Records from a collection:
=== Section Start ===
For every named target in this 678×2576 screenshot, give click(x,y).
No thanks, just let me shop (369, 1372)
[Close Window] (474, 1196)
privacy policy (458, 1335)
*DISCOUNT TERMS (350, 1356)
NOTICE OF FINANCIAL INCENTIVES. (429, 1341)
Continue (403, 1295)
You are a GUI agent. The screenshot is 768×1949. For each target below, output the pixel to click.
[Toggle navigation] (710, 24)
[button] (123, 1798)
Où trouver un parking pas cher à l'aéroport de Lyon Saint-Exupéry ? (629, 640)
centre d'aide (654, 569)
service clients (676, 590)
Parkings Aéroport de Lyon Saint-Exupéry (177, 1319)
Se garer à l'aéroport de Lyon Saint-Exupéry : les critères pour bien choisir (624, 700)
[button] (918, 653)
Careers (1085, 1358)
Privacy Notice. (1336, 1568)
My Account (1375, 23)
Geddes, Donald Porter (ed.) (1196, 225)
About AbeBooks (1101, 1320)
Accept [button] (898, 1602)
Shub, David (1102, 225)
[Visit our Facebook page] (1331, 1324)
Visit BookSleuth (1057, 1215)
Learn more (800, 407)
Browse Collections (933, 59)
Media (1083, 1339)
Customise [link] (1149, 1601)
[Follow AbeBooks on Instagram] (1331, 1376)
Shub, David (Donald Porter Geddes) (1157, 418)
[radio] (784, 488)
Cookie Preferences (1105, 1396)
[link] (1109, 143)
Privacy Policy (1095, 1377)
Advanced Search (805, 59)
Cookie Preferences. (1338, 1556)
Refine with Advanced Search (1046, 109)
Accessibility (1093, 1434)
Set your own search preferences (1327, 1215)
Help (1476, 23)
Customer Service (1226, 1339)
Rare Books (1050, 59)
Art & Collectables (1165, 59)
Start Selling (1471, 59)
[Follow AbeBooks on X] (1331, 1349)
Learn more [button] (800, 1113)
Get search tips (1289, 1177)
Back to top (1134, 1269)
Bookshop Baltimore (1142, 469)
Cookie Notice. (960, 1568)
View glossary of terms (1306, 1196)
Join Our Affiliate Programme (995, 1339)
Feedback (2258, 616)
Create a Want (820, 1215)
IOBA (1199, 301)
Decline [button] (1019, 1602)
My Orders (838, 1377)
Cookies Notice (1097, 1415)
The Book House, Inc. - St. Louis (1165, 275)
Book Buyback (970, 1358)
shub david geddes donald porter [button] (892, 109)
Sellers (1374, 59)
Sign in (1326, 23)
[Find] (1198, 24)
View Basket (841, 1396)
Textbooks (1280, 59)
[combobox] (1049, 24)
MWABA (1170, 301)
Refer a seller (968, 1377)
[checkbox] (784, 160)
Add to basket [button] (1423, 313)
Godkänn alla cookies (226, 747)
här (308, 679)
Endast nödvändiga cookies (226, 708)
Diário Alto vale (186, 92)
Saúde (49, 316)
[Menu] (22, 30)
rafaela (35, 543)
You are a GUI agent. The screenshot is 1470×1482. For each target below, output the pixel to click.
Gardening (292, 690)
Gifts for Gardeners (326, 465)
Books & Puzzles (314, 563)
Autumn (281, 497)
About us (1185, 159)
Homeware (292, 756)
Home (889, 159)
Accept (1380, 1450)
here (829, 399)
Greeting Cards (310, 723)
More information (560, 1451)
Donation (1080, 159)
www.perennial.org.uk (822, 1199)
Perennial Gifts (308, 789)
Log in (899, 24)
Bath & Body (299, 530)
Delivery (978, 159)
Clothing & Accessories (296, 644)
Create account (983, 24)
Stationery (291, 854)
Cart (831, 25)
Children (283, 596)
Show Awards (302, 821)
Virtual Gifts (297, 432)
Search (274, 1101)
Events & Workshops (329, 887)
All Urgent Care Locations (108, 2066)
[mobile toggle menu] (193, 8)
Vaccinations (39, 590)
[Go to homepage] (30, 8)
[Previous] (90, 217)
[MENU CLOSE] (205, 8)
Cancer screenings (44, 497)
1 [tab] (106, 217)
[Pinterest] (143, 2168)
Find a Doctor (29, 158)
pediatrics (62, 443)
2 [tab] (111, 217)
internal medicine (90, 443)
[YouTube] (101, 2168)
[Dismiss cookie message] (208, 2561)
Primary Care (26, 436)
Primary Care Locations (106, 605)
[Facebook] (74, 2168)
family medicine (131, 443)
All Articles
=== Section End ===
Exercise: Your answer should consist only of the lines above between the line holding "Home (889, 159)" and the line holding "Events & Workshops (329, 887)", inclusive, each transcribed exactly.

Response:
Home (889, 159)
Accept (1380, 1450)
here (829, 399)
Greeting Cards (310, 723)
More information (560, 1451)
Donation (1080, 159)
www.perennial.org.uk (822, 1199)
Perennial Gifts (308, 789)
Log in (899, 24)
Bath & Body (299, 530)
Delivery (978, 159)
Clothing & Accessories (296, 644)
Create account (983, 24)
Stationery (291, 854)
Cart (831, 25)
Children (283, 596)
Show Awards (302, 821)
Virtual Gifts (297, 432)
Search (274, 1101)
Events & Workshops (329, 887)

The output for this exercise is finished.